Aunque he de describir aquí los detalles y formas que, a mi entender, se asemejaban a la perfección física, debo aclarar que ello era algo relacionado con la belleza por sí misma, y no porque hiciesen resaltar en mí el deseo de la carne, sino porque causasen admiración por la perfección de sus líneas, tal como si fuese una pintura o, en este caso, una estatua, hecha con paciencia, con cuidado y con esmero, hasta lograr un cuerpo humano femenino y perfecto.

Pensaba entonces que su rostro debería ser parecido al de una muñeca, pleno de simetría y de dulzura. Su cuerpo habría de ser sensual y proporcionado; su vientre perfectamente liso, con el hoyito del ombligo ligeramente achinado; la cintura pequeña y flexible, sin sobresalientes de grasa; sus senos firmes, altos, no demasiado voluminosos, con pezones pequeños y ligeramente abultados.

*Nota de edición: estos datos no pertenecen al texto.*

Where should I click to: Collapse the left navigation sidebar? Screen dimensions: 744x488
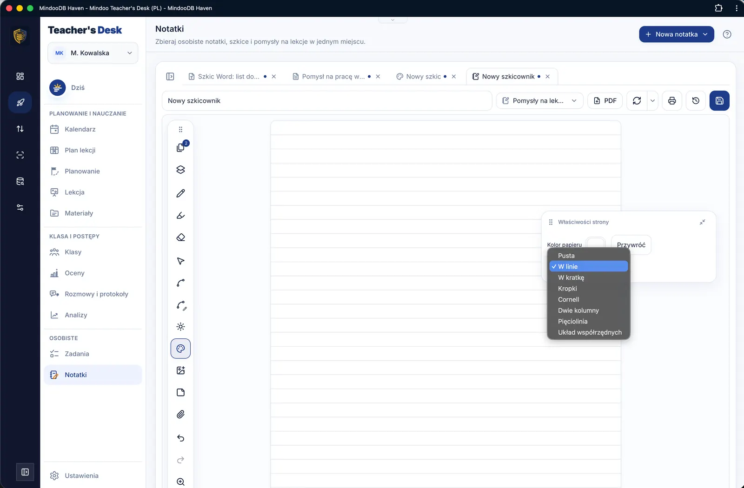point(25,472)
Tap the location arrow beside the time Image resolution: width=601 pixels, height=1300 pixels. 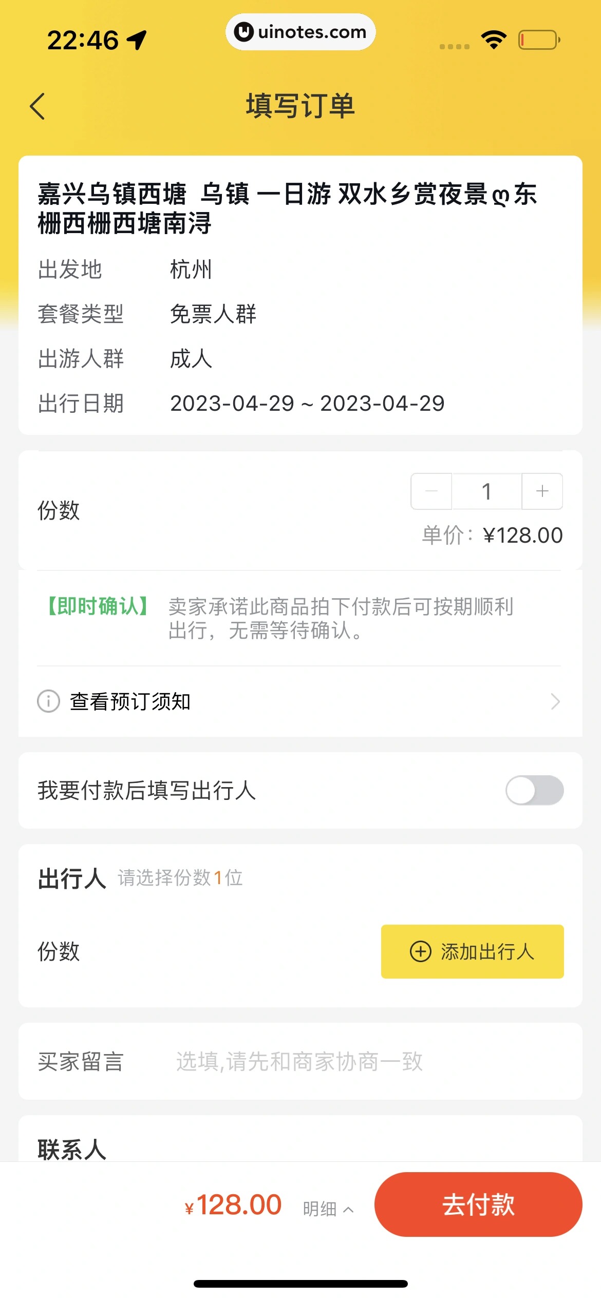[x=137, y=40]
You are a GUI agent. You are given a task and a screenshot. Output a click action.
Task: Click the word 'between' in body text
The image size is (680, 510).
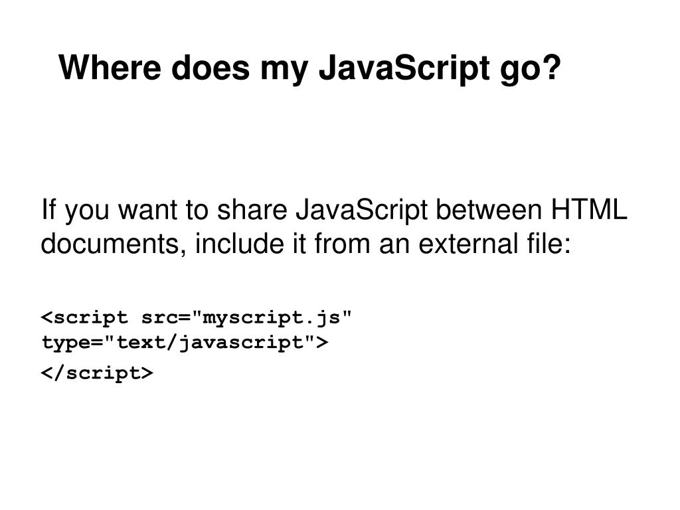[489, 209]

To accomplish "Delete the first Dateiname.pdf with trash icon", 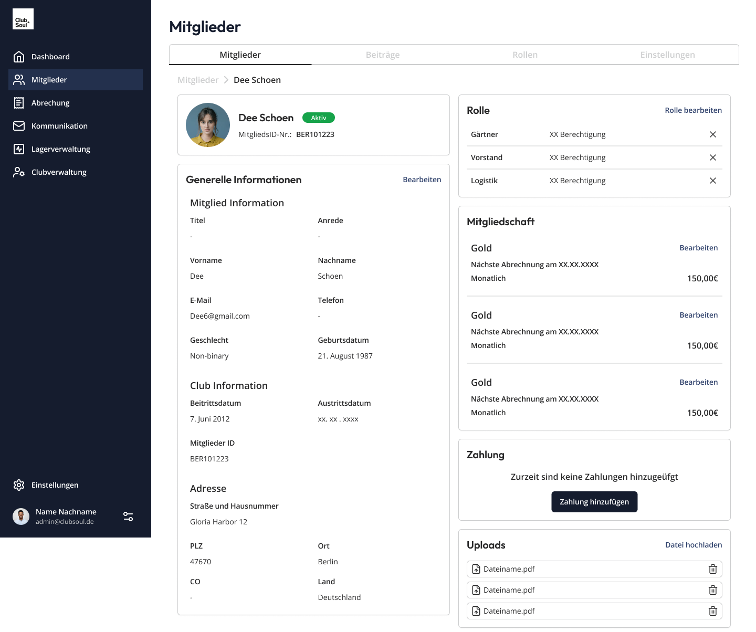I will (x=712, y=569).
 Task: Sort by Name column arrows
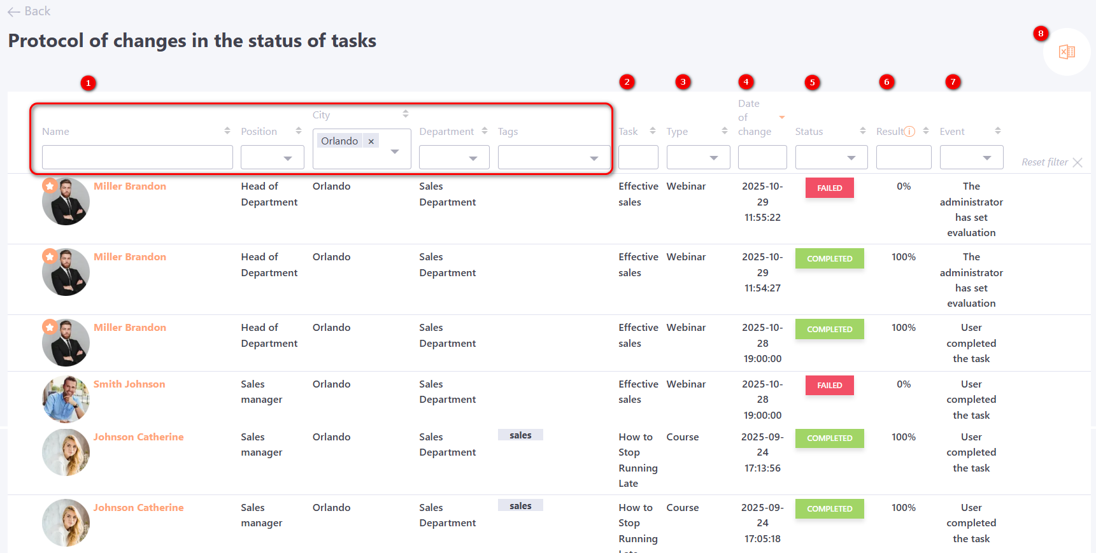coord(227,131)
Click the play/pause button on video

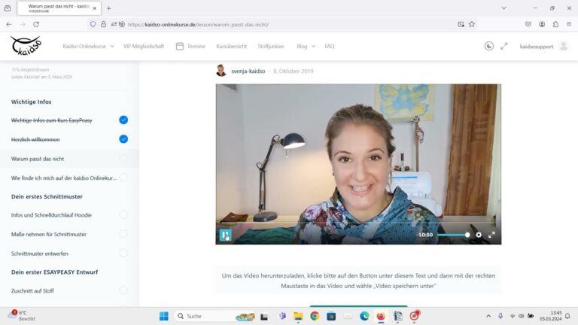225,235
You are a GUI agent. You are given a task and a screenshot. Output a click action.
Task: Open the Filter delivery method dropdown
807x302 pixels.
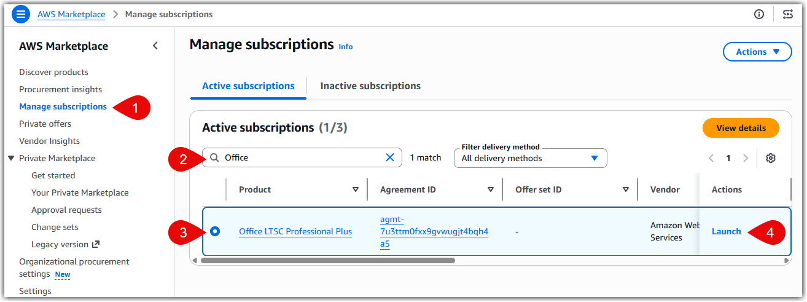pos(530,158)
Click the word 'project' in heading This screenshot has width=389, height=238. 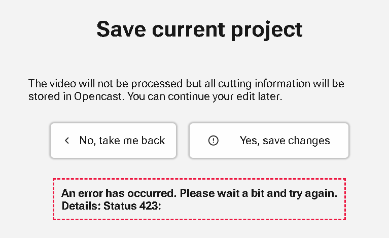(x=267, y=31)
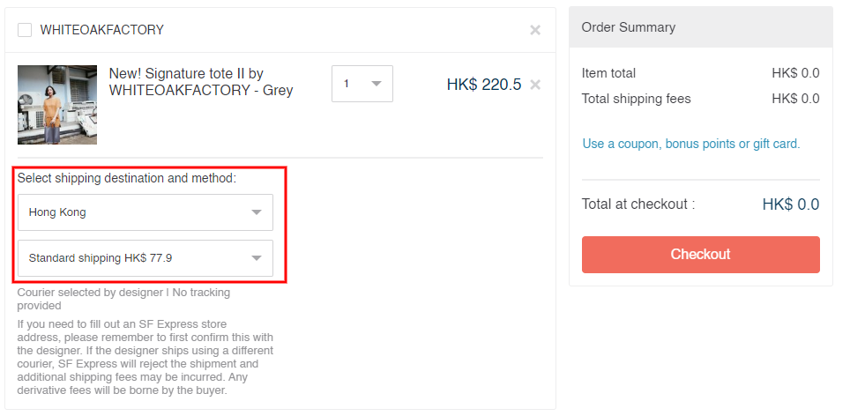The image size is (865, 416).
Task: Remove the WHITEOAKFACTORY shop from cart
Action: (x=535, y=30)
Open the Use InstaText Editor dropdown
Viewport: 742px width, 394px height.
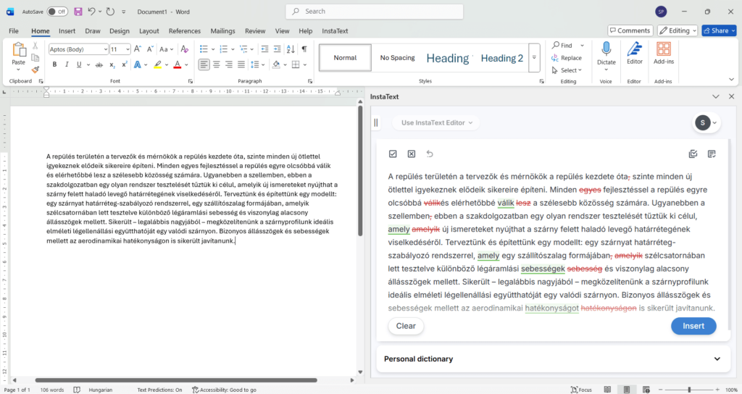click(436, 123)
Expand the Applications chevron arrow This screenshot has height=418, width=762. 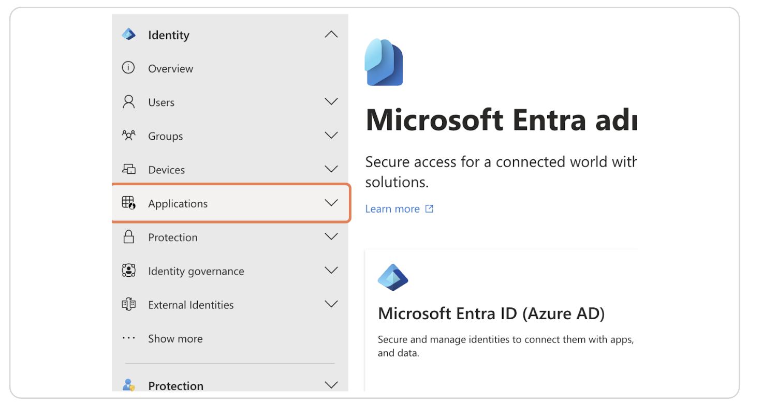(331, 203)
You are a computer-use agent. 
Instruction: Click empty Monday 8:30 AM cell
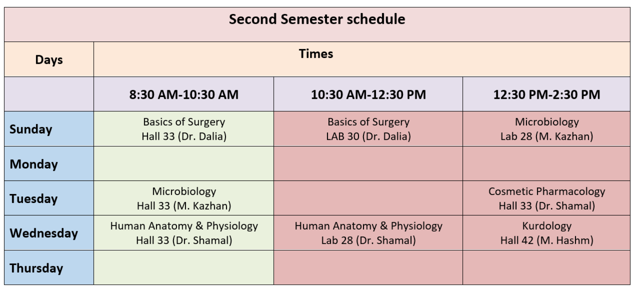pyautogui.click(x=184, y=163)
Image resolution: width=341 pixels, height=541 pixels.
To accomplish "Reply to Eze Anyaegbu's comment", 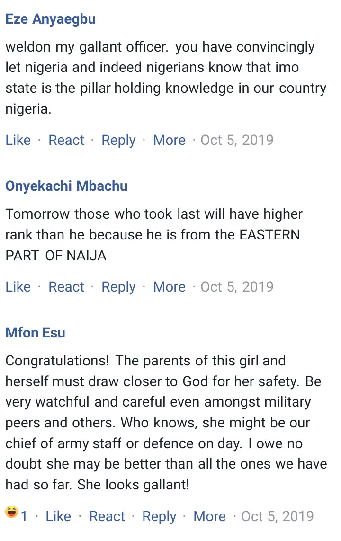I will click(x=118, y=140).
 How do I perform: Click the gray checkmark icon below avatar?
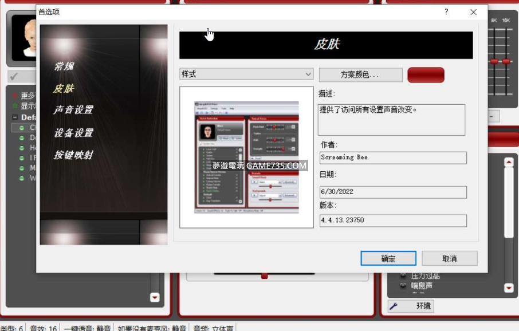click(x=14, y=76)
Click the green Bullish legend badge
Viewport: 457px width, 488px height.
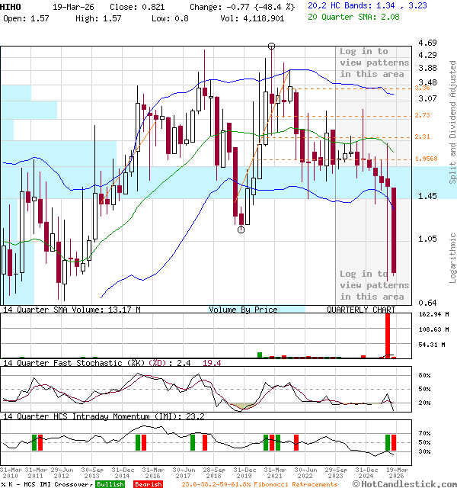[x=110, y=483]
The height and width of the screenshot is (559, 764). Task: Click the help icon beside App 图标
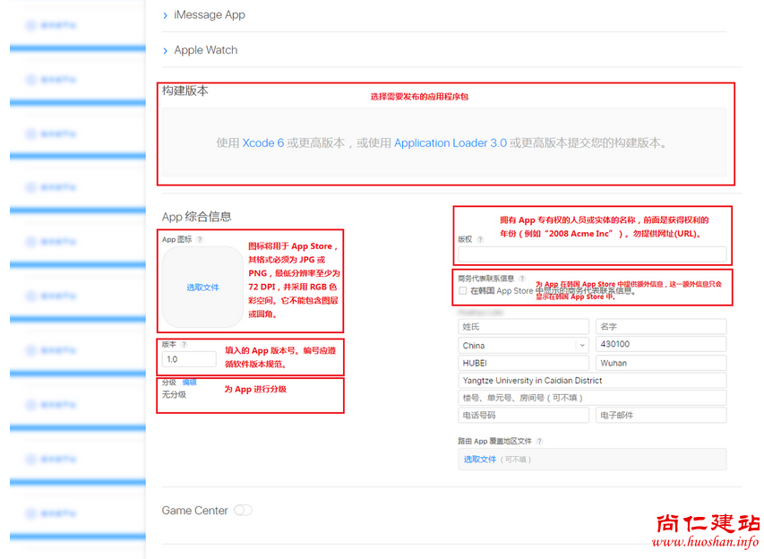(x=200, y=239)
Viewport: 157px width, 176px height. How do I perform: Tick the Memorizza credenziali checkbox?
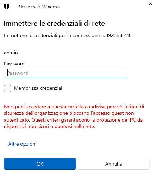8,88
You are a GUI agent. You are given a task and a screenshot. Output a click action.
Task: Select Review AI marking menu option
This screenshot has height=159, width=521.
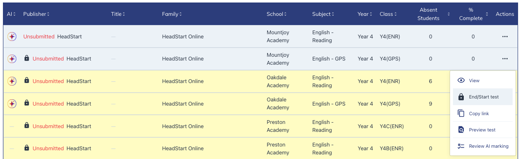coord(483,146)
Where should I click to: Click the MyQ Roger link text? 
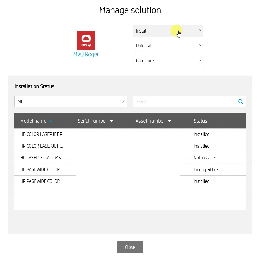[x=86, y=54]
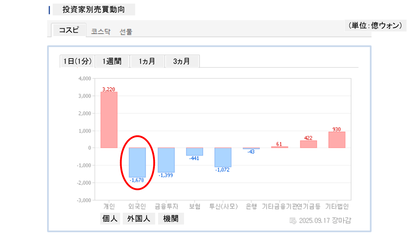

Sus manos habrían de ser lo suficientemente grandes y fuertes para acariciar pero, al mismo tiempo, muy suaves y delicadas; sus caderas, anchas, un poco más anchas que el torso, mujer cuyas formas evocan la maternidad. Las nalgas abombadas sin que fuesen grotescas, líneas que se miran y no se pueden copiar con justicia en lienzo alguno.

Por supuesto, habría de ser alta, con los muslos lisos y robustos, los tobillos delgados, pero no tanto que se pudiesen abrazar con una sola mano.

Sus ojos habrían de ser grandes, de color verde mar, y sus cabellos... ¡Ah, sus cabellos!, deberían ser largos y dorados como el trigo. Tendría porte de reina y caminaría como tal, con gran clase y majestuosidad.

Cualquiera podría decir que sería imposible encontrar a una mujer así, porque, además, debería ser virgen y tener una gran carga de inocencia y ternura en su corazón, tendría que ser inteligente y sensible y poseer, además, esa picardía, esa sensualidad, ese fuego que no se conoce hasta que se arde dentro de él, que unas mujeres tienen y otras no, pero que en ella debería estar presente, esparcido como un veneno por todas las esquinas de su feminidad.

Como sus cualidades internas no podría conocerlas a simple vista, excepto quizás por algún fulgor de su mirada, en que a menudo se muestran las almas más perfectas y más puras, mi búsqueda debería comenzar, ineludiblemente, por las cualidades físicas.

Conocí a muchas mujeres, en las que me hundí con mi desesperanza, sintiendo la frustración de tener que amar sus imperfecciones. ¡Oh! —pensaba—, si esta tuviese los brazos de aquella, o una los labios de la otra, aquellos senos... aquellas caderas... aquella mirada... una nariz que no he vuelto a ver... Muchas me daban el consuelo de su conversación amena; unas pocas, la inocencia que me desarmaba y me hacía verme a mí mismo como un canalla; otras, ensordecedores silencios o viajes interminables hacia lo banal e intrascendente; y algunas, encierro total a mi deseo, sin dejar puerta o ventana, ni rendija por dónde poder escapar de sus sensualidades.

Y así, sin jamás encontrar reunidas todas las características deseadas, mi sentir era una utopía entre todas ellas.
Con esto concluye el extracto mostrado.